**EXERCISE BRIEF:** Pictures do not belong in the copy. Return all of the entries exactly.

**THE RECORDS:**
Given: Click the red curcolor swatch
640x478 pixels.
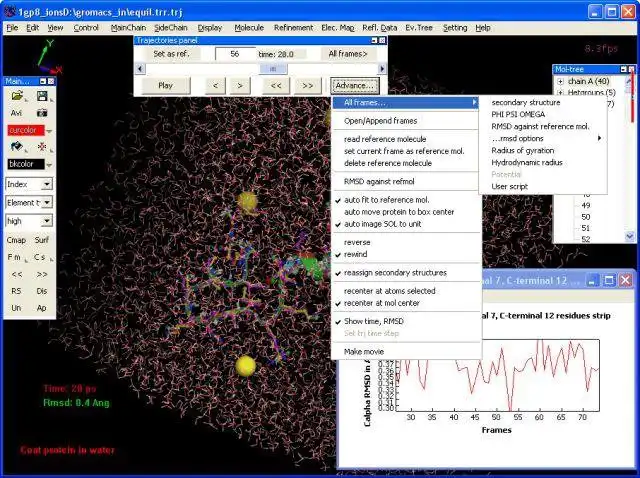Looking at the screenshot, I should click(x=25, y=130).
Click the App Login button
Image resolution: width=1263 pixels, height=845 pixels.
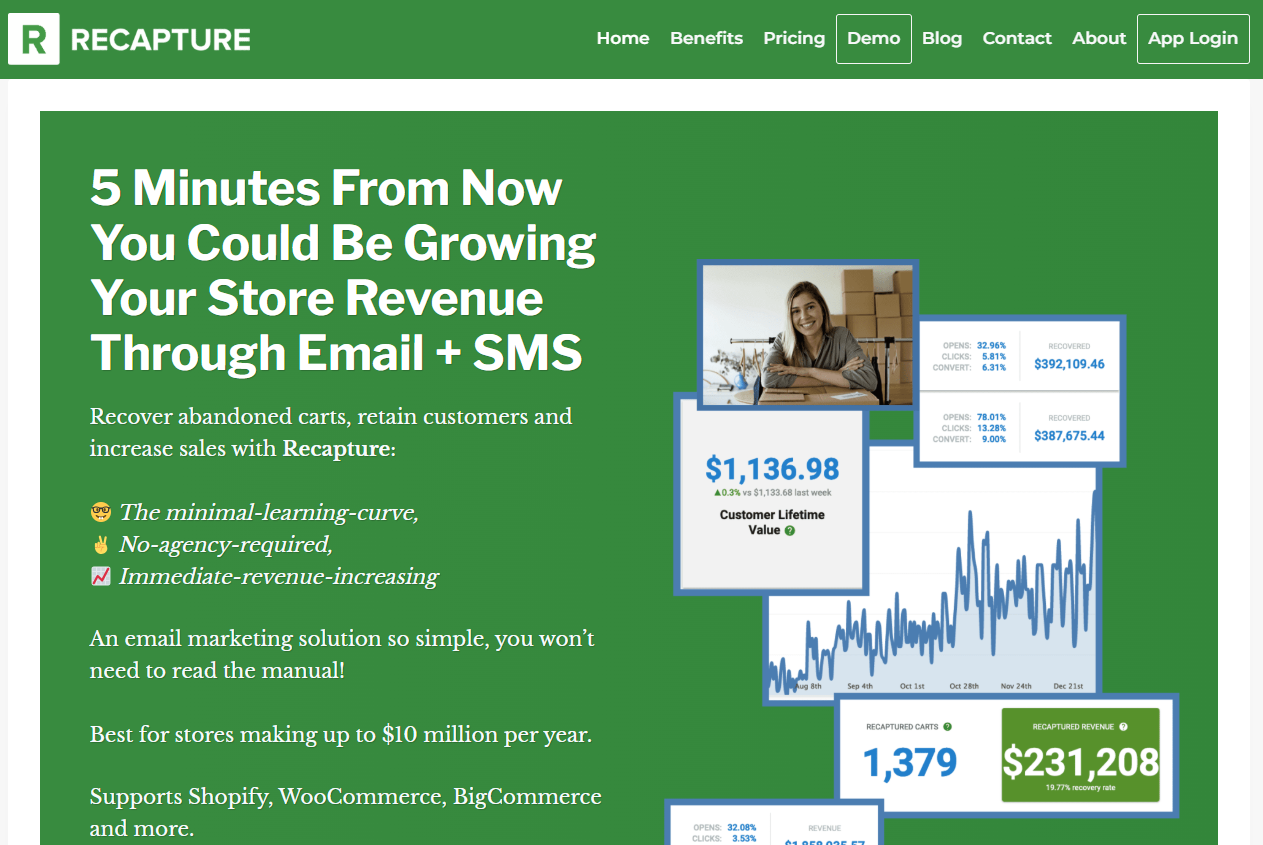click(1193, 38)
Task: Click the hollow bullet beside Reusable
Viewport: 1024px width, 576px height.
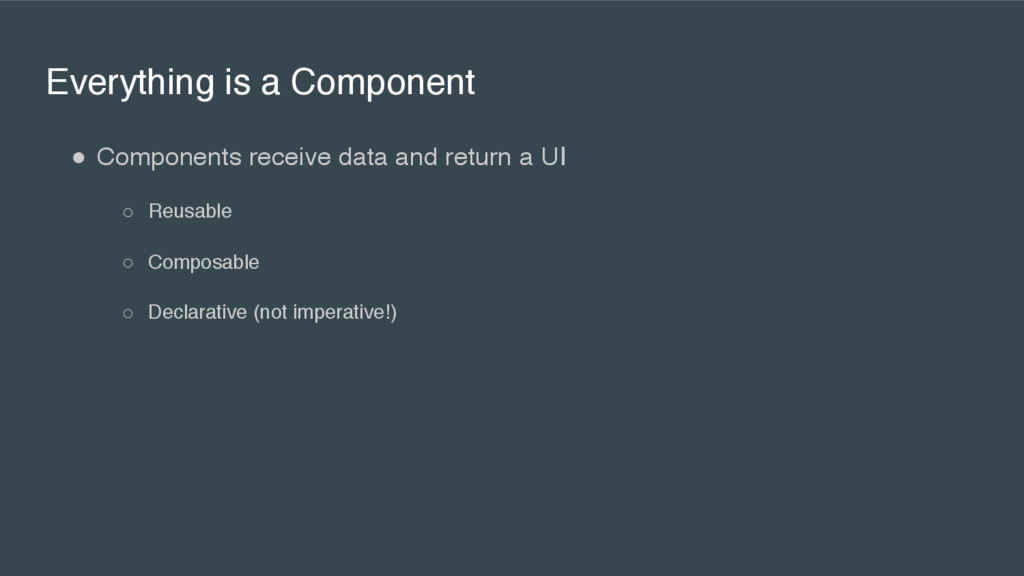Action: pyautogui.click(x=128, y=212)
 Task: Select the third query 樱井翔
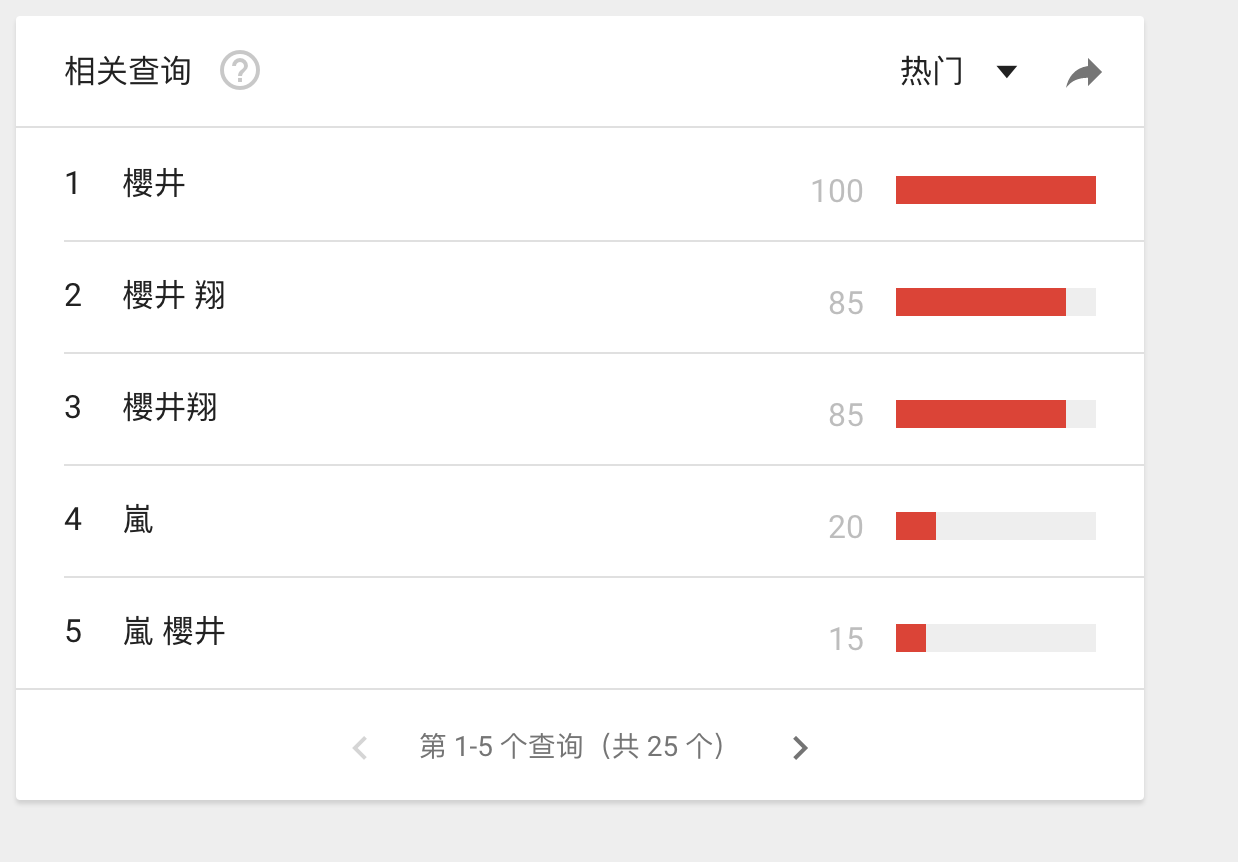(170, 408)
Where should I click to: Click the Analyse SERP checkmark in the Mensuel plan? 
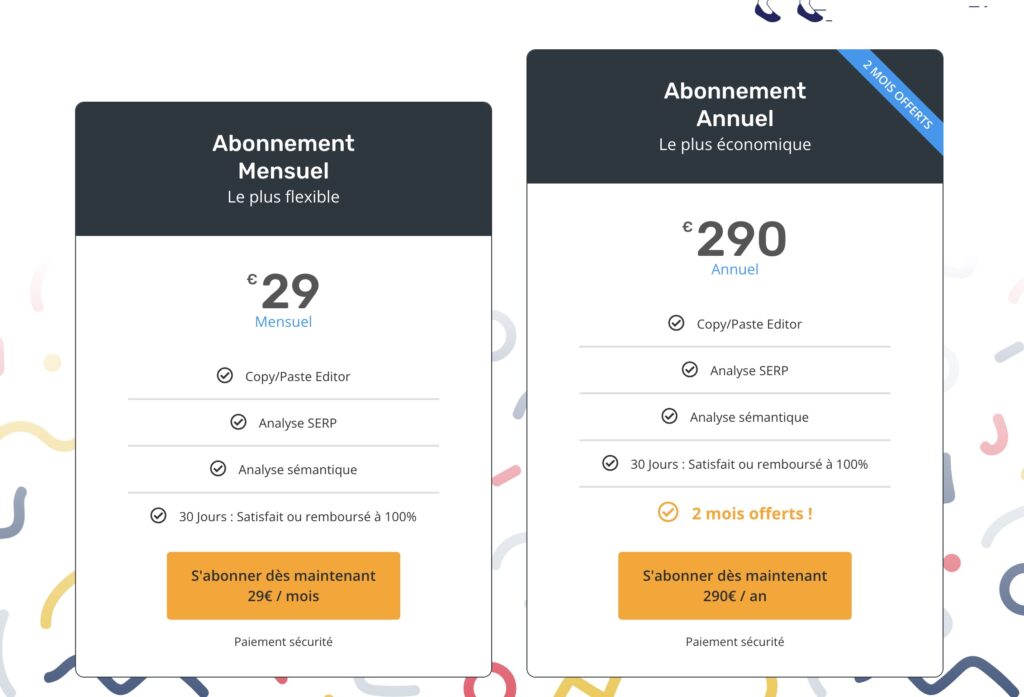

**RESPONSE TO THIS TASK:**
Given: Click the red curcolor swatch
640x478 pixels.
Looking at the screenshot, I should click(x=25, y=130).
Click the App Login button
Image resolution: width=1263 pixels, height=845 pixels.
click(1193, 38)
Task: Click the hollow bullet beside Reusable
Viewport: 1024px width, 576px height.
Action: pyautogui.click(x=128, y=212)
 Task: Select the third query 樱井翔
(170, 408)
Where should I click to: Click the Analyse SERP checkmark in the Mensuel plan? 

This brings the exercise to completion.